Thursday, February 7, Friends of Southwest Art hosted Dr. Amy Von Lintel of WTAMU who spoke on “Georgia O’Keeffe and WWI” in the Hazlewood Room at the Panhandle Plains Historical Museum.
The central tenet of Dr. Von Lintel’s remarks is that the words and works of Georgia O’Keeffe during her time at Canyon communicate war-related messages.
O’Keeffe called her passion for painting “being on a warpath,” and while on that warpath in Canyon she produced more that one-hundred works.

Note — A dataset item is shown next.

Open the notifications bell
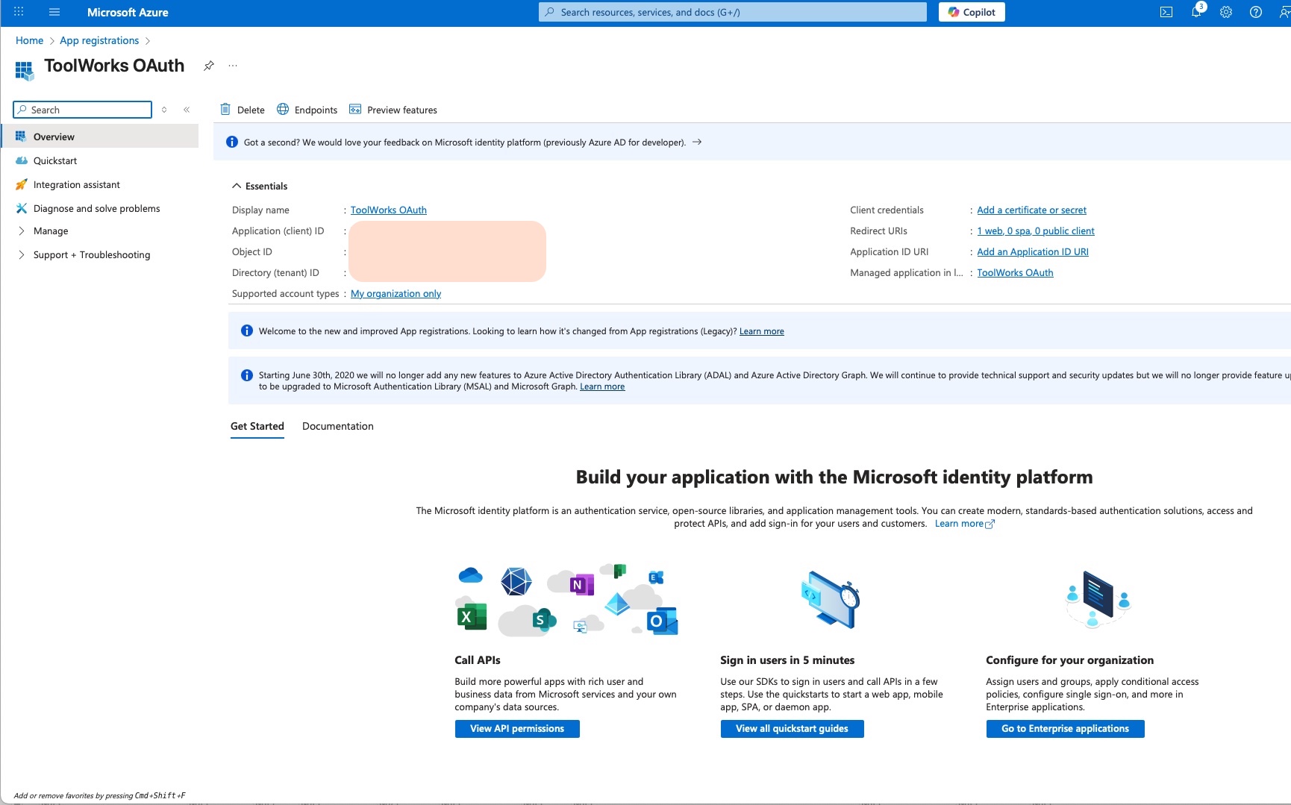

Professor Von Lintel maintains that O’Keeffe was influenced by European artists like Kandinsky and the Futurists, showing that “she was in dialogue with an international set of aesthetics.”
Her views to the war were well-known, urging all young men to at least finish their term before enlisting. Her opposition to X-mas cards at the drugstore carrying the Yuletide message of “Wipe Germany off the Map!” spread with the prairie fire speed of small town gossip.
Her alienation from the Canyon populace was amplified by her refusal to conform to other social norms, such as going to church, her involvement with the teenage student Ted Reid, and her non-conformity in dress.
Dr. Von Lintel showed a number of O’Keeffe’s works to illustrate her points. Series I From the Plains 1919 revisits her wartime sensations inspired by the sorrowful lowing of cattle and the sharp serration of lightning, symbolic of men shipped off to the meat-market of sharp-edged war.
“Nude Series XII” blurs the lines of the human form, perhaps humanity in general, in pinks and red, while the faces of her nudes resemble gas masks.
“The Flag, 1918”, has lost its identity, partially obscured by grayish-blue smoke, the pall of the battlefield. At the base of the flag is an amorphous analog to her nudes.
In both Europe and the US, artists were horrified by the wanton, senseless and politically pointless destruction wrought by the Great War.
In Europe this feeling informed German Expressionism and inspired Dadism.
For Georgia O’Keeffe, WWI confirmed her iconoclastic identity. It also occasioned her contracting the Spanish Flu, the recovery from which took her permanently from the Panhandle.
Dr. Von Lintel does a great service by educating the public to the Panhandle presence of the world’s most famous female artist a century ago.
The great shame to both Amarillo and Canyon is that neither locale has owned that identity. That possession has defaulted to Santa Fe, which reaps both the recognition and the tourist dollars.
But our thanks to Amy for communicating this message related to the great cultural heritage attached to this region. That’s why we say, “Keep Amarillo Artsy! Keep Austin Weird! Keep Lubbock in the Rear View Mirror!!!!